While we desperately need to dismantle the systems of oppression, demand diversity and inclusion in the workplace, and continue to rewrite policy and laws to make workplaces encouraging of the whole person (which absolutely includes men and non-binary folks), for self-employed women, there’s much that we can control and focus on changing in the here and now. And a big change can be quick.

I’ve supported and witnessed women who go from earning $30,000 a year to $90,000 the following year, without a huge number of external changes. Extra earnings bring choices: in employing help, in saving for the future, in improving our circumstances in the here-and-now.

Again, it’s not as simple as changing your attitude to money. To illustrate, let’s take an example of a woman in her 30s trying to grow her business while also being the primary carer for two young children who aren’t yet in school, while her husband regularly travels and can’t offer much practical help. In addition, the woman is responsible for her elderly parents. It doesn’t matter how much work the woman does to challenge unhelpful beliefs and thinking, dismantle her socialisation, or think positively, she has the odds stacked against her. If we were to add further hindrances such as a physical disability, being a member of a marginalised community, or mental health challenges (which would be totally in keeping with this picture I’m painting!), then the value of internal work would be limited.

This is a long-winded way of saying: it is not your fault if you are earning less money in your business than you believe you ‘should’. AND, there are things you can do to change your situation, starting today.

In whose interests are your beliefs about money?

Your relationship with, and identity to, money is one of the quickest, more accessible things that you can change today to see an immediate improvement, while we continue to fight for systemic and cultural change.

The stories we tell about ourselves in relation to money influence our identity, feelings, and behaviours. Some of the most common that I hear:

“I’m not good with money.”
“I feel bad for charging.”
“I could never charge that.”
“I don’t care about money.”
“I’m not greedy.”
“Is my work worth that much? Am I worth it?”

These attitudes are incredibly common and harmful. When you tell yourself you “aren’t good with money” or “not motivated by money”, you let yourself off the hook and are free to judge other who earn more. When you tell yourself that it’s not possible to earn more in your current circumstances, you stop trying.

These beliefs keep us stuck. They justify our dissatisfaction. They create unnecessary angst regarding our perceived ‘lack’ or shortfall in earnings. They can create further stress if we fall into the self-employed trap of swapping one boss for many.

Your beliefs didn’t just appear; they were planted. When I come face-to-face with a belief that’s causing me insomnia or grief, I ask myself: “in whose interests is it for me to believe this?”

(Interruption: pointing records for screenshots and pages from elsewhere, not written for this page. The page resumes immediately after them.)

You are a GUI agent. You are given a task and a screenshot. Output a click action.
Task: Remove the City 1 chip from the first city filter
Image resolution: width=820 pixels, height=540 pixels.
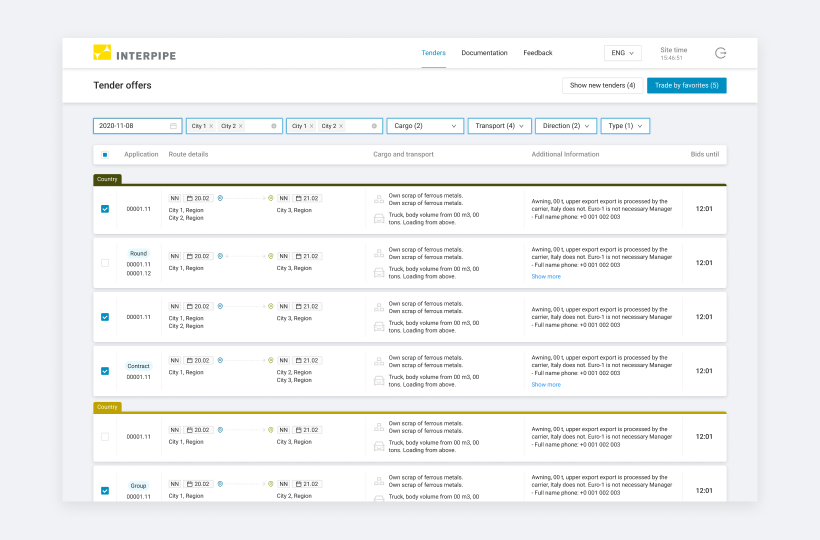pos(211,126)
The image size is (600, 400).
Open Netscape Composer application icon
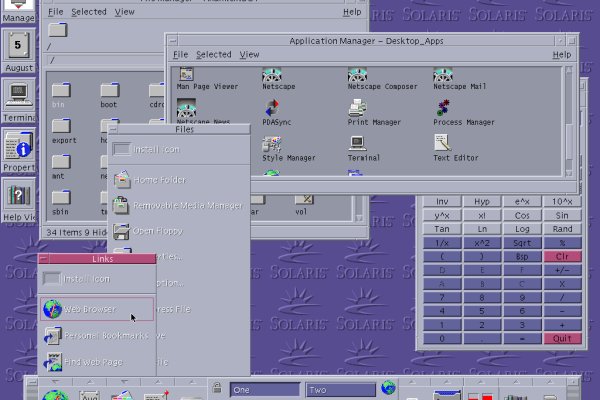(357, 76)
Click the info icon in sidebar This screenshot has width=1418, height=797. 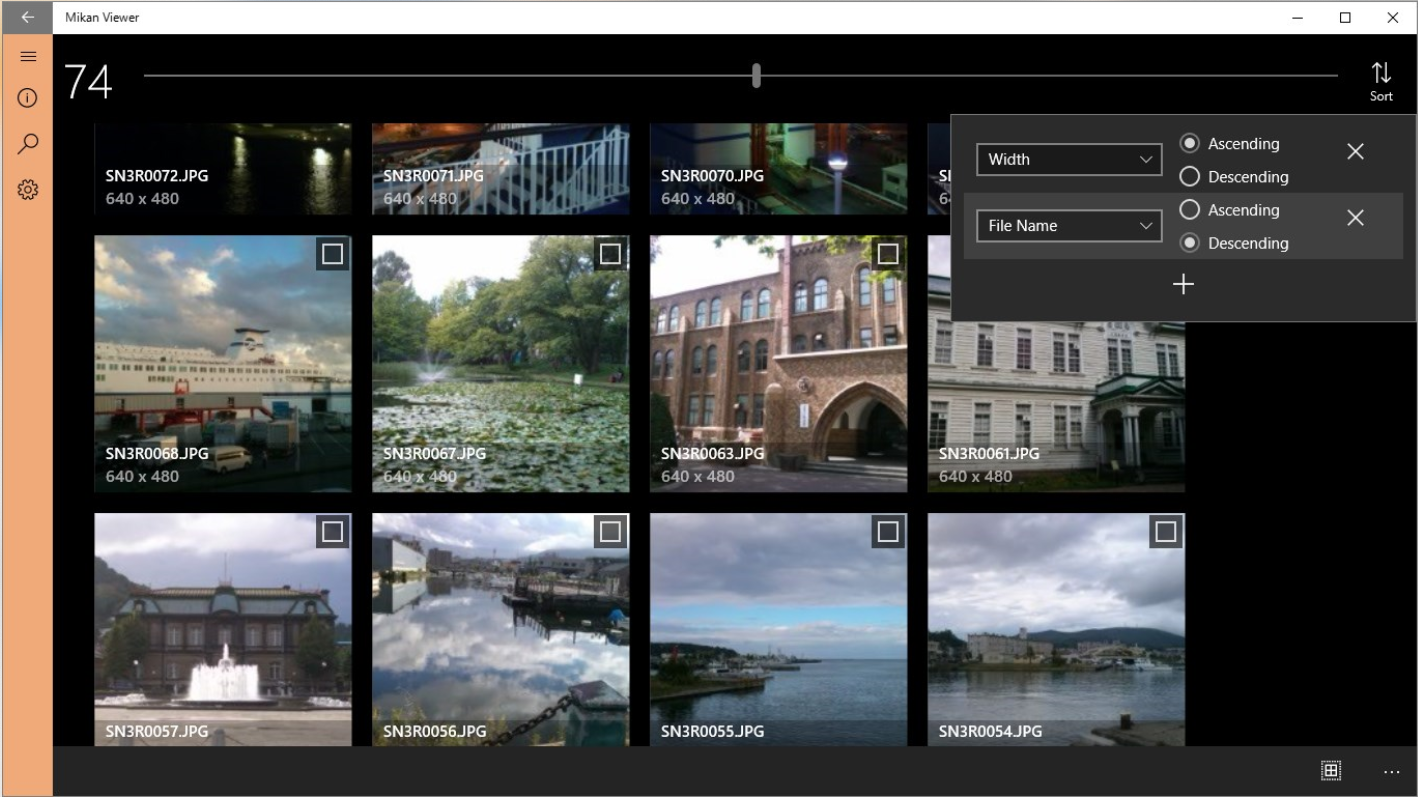coord(28,98)
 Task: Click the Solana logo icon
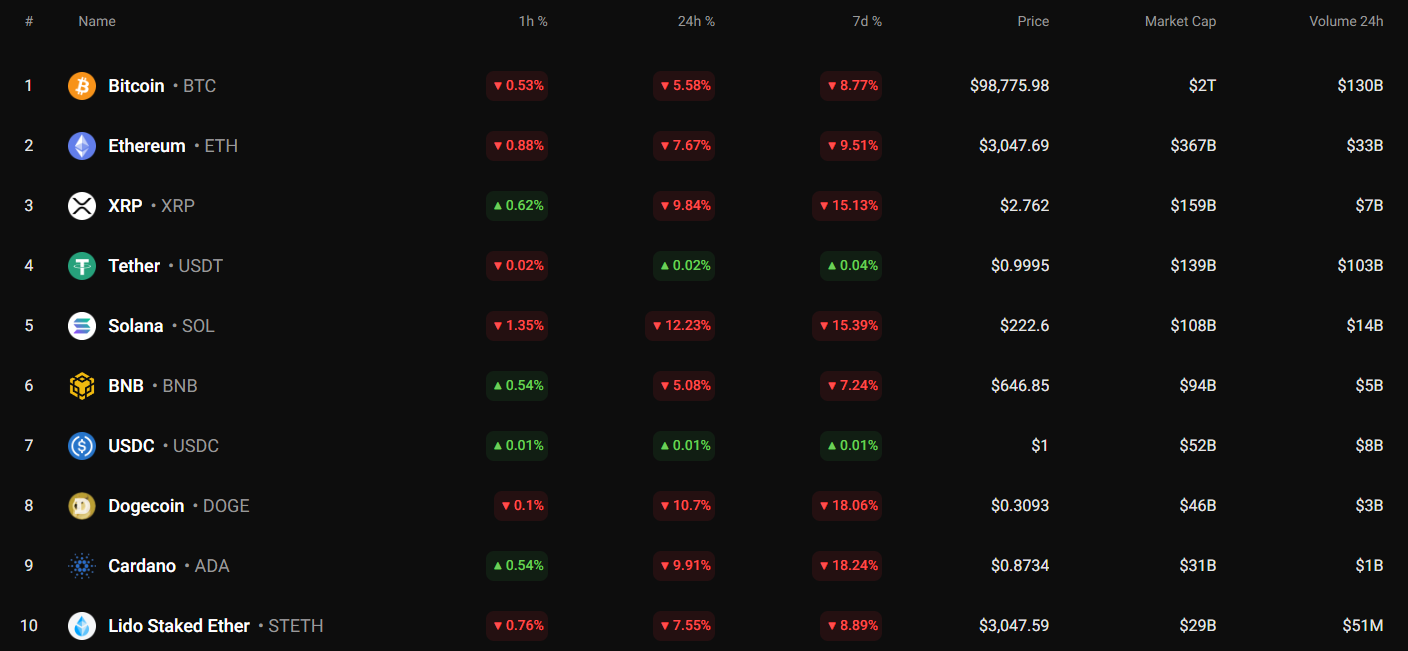click(82, 326)
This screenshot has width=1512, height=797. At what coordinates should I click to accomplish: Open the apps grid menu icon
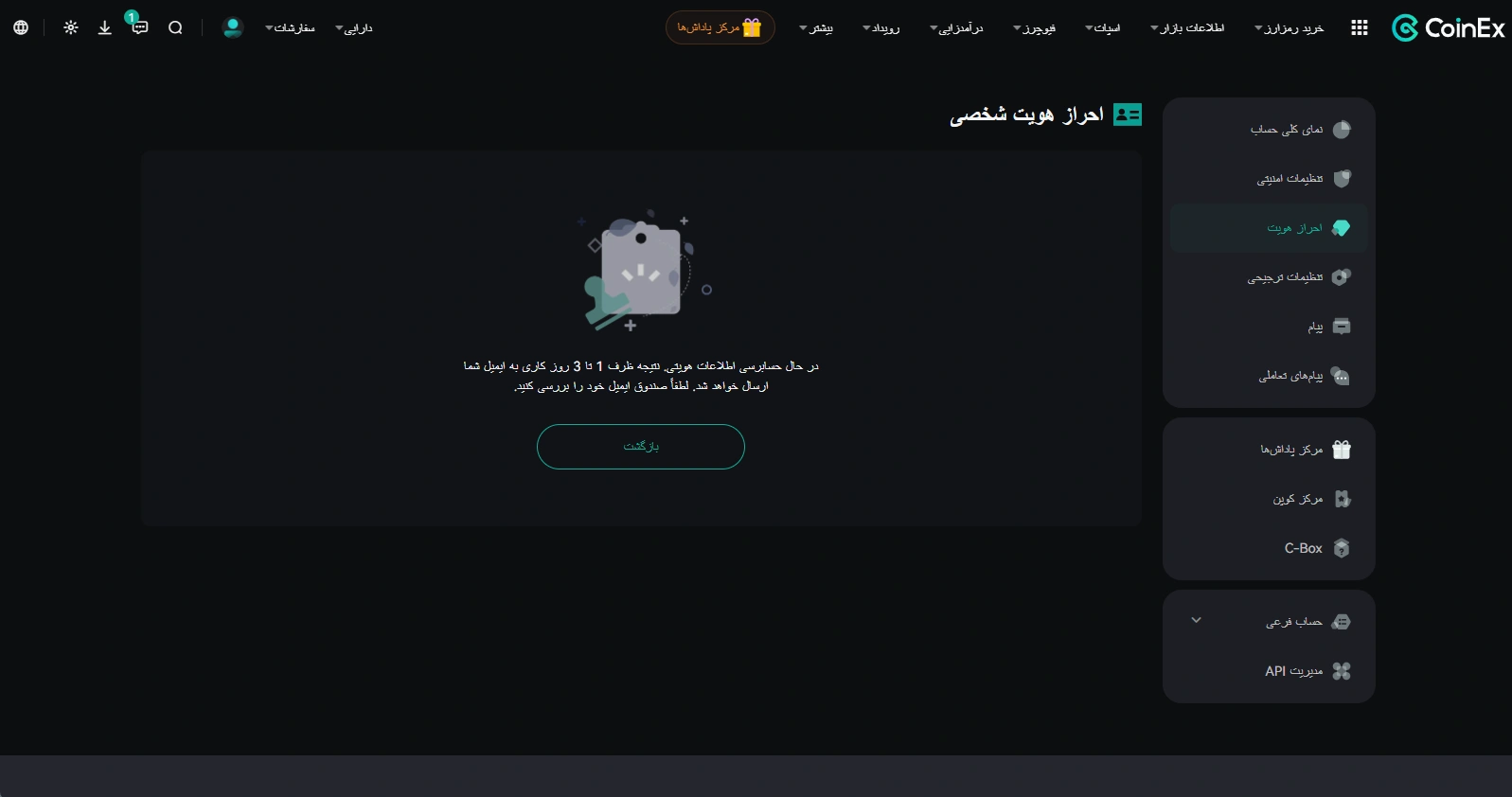click(x=1360, y=28)
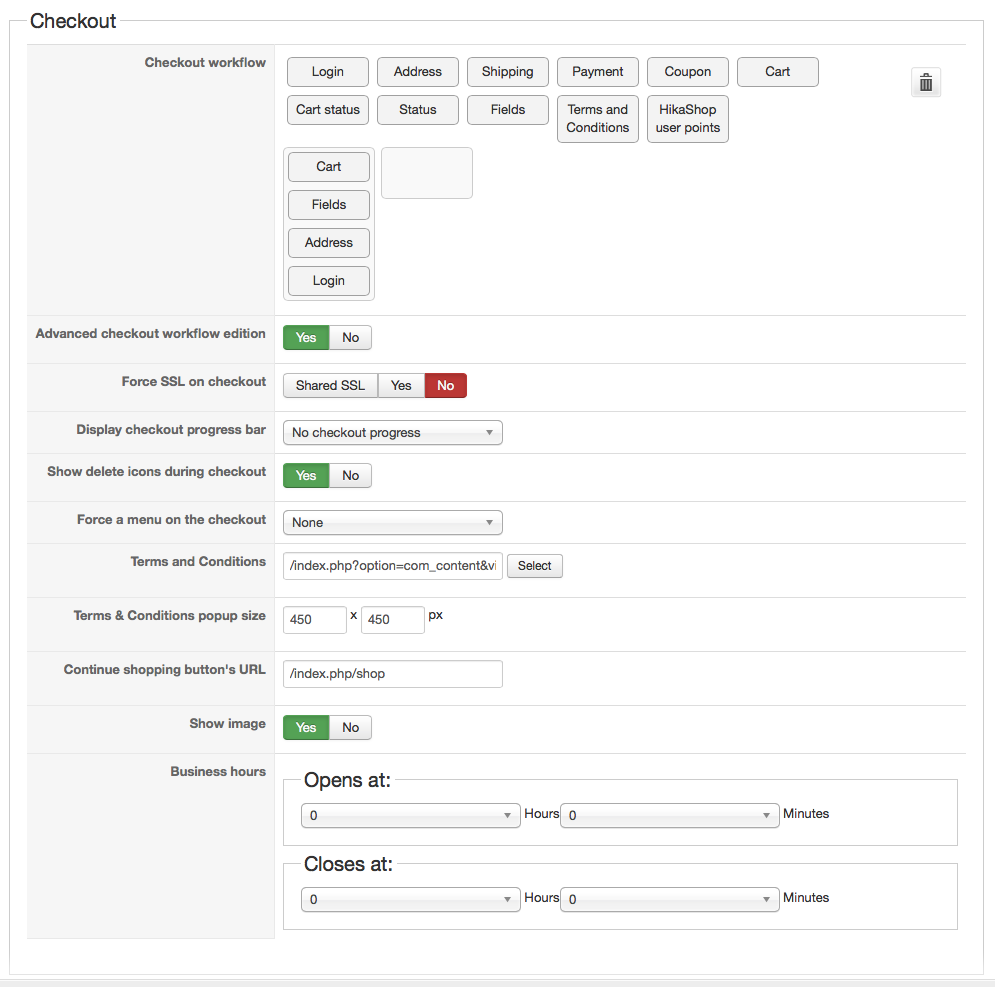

Essential self-employment skills

Self-employment requires innumerable skills, not least of which is your particular expertise. Essential skills include:

  • The ability to position ourselves as an expert, authority or leader in our field so as to secure higher pay and better conditions;
  • The ability to communicate the value of what we offer so that clients can understand this (and pay us!);
  • The self-advocacy to negotiate, enforce our terms and conditions, and ask for what we want;
  • High-level emotional intelligence to understand how our language and behaviour is perceived and how to better communicate;
  • Self-insight to discern between unhelpful and helpful attitudes and beliefs we hold.

As I see it, self-esteem is your relationship with yourself while self-confidence is how you present yourself to the world. While self-esteem and self-confidence influence each other, as I’ve written about before, it’s fairly straightforward to influence self-confidence.

When you believe you are a passive recipient of stronger personalities, market conditions, or other factors, you give away your power and allow others to erode your self-esteem.

Too many years of clients refusing to honour our terms and conditions, taking too long to pay or refusing to pay invoices, disrespecting our boundaries, being overly demanding, dishonest or manipulative has a very real, damaging effect on self-esteem and future actions or inactions. Recourse for self-employed people is oftentimes drawn out, too difficult, or impossible.

So what happens? Perhaps you lower your prices, or don’t increase them for years, you lower your expectations of what’s possible, suppress or deny your drive and desires, and may even begin to believe that you are unable or unworthy of earning more.

I’ve met so many women over the years who have decades of experience and deep expertise, who are making a barely liveable wage. This is why I do what I do. It breaks my heart and motivates me to provoke uncomfortable, oftentimes difficult conversations, in an attempt to break open this taboo and address it in the harsh light of reality.

In whose interests are your beliefs? If they’re causing you to stay stuck, to feel inadequate or less than, or to feel you have few choices or little power, your beliefs are not in your interests.

Claim your power

Examine your attitudes and beliefs through the lens of “in whose interests is it for me to believe this?” Take back your power.

I hope it goes without saying that money isn’t everything. But money gives you choice, freedom and power. It influences where you live, your education and your kids’ education, your freedom and flexibility, your quality of care and how often you can have a break. Money buys time – to spend however you like.

The amount you earn influences your self-esteem and identity. It affects the power dynamic within your household and romantic relationship. It influences what you can do to raise the standards for others, including other women needing a hand up.

Working with one’s psychology, examining our beliefs, fears, attitudes and identity, isn’t easy, and it isn’t enough. It doesn’t excuse or exclude the work that desperately needs doing on the systems and cultural and subcultural factors that have a very real, enduring effect on our circumstances.

But all change starts with dissatisfaction for the current status quo. If you want things to change, you need to get angry.